I have csv stored in s3 location which has data like this
column1 | column2 |
--------+----------
| adsf | 2000.0 |
| fff | 232.34 |
I have a AWS Glue Job in Scala which reads this file into a dataframe
var srcDF= glueContext.getCatalogSource(database = '',
tableName = '',
redshiftTmpDir = "",
transformationContext = "").getDynamicFrame().toDF()
When I print the schema, it infers itself like this
srcDF.printSchema()
|-- column1 : string |
|-- column2 : struct (double, string) |
And the dataframe looks like
column1 | column2 |
--------+-------------
| adsf | [2000.0,] |
| fff | [232.34,] |
When I try to save the dataframe to csv it complains that
org.apache.spark.sql.AnalysisException CSV data source does not support struct<double:double,string:string> data type.
How do I convert dataframe so that only the columns of Struct type (if exist) to decimal type?
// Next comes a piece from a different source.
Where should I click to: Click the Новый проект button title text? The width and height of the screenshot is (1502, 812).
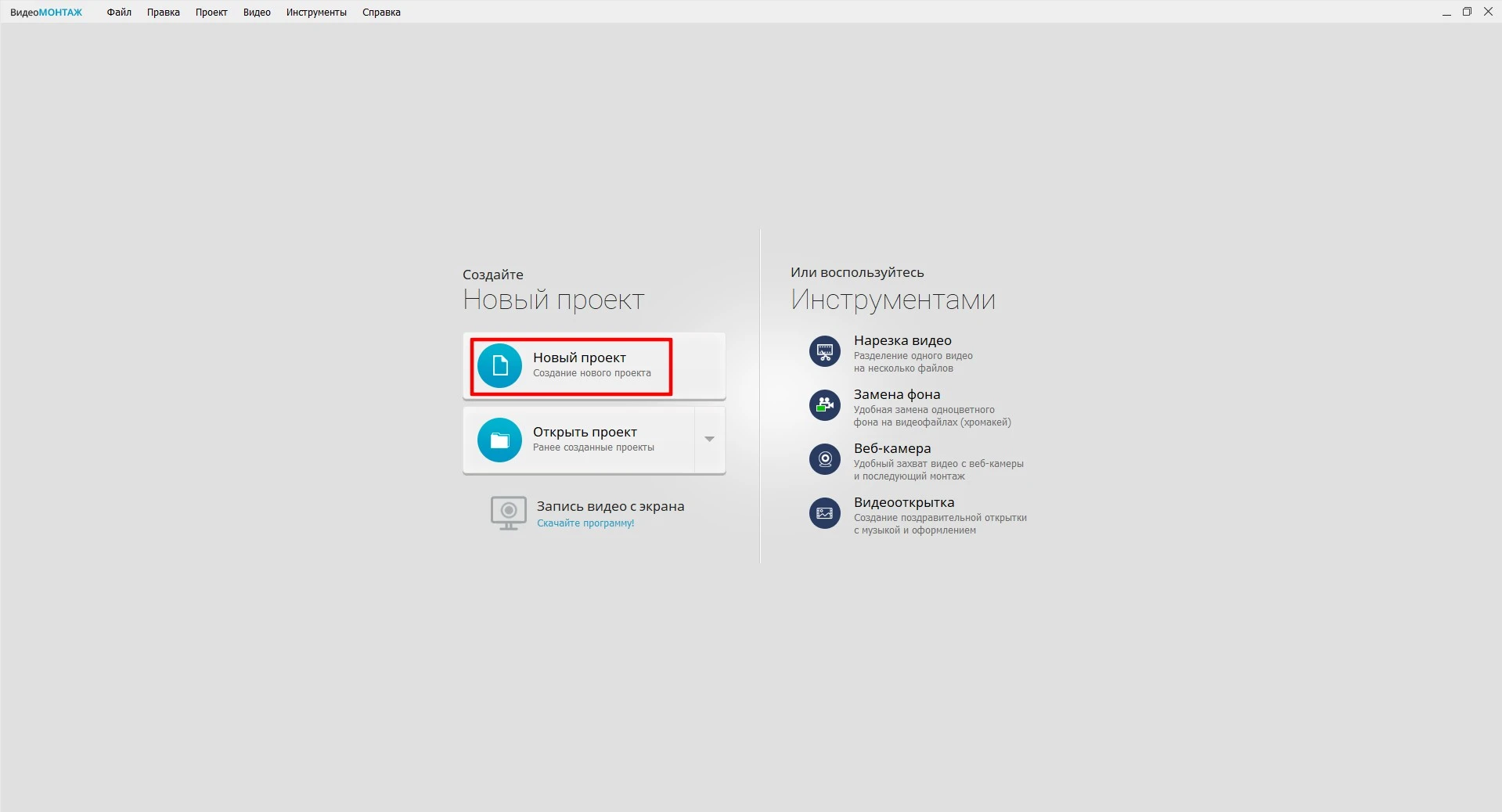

Output like this
column1 | column2 |
--------+----------
| adsf | 2000.0 |
| fff | 232.34 |
Edit:
Thanks for the response. I have tried using following code
df.select($"column2._1".alias("column2")).show()
But got the same error for both
org.apache.spark.sql.AnalysisException No such struct field _1 in double, string;
Edit 2:
It seems the spark, the columns were flattened and renamed as "double,string"
So, this solution worked for me
df.select($"column2.double").show()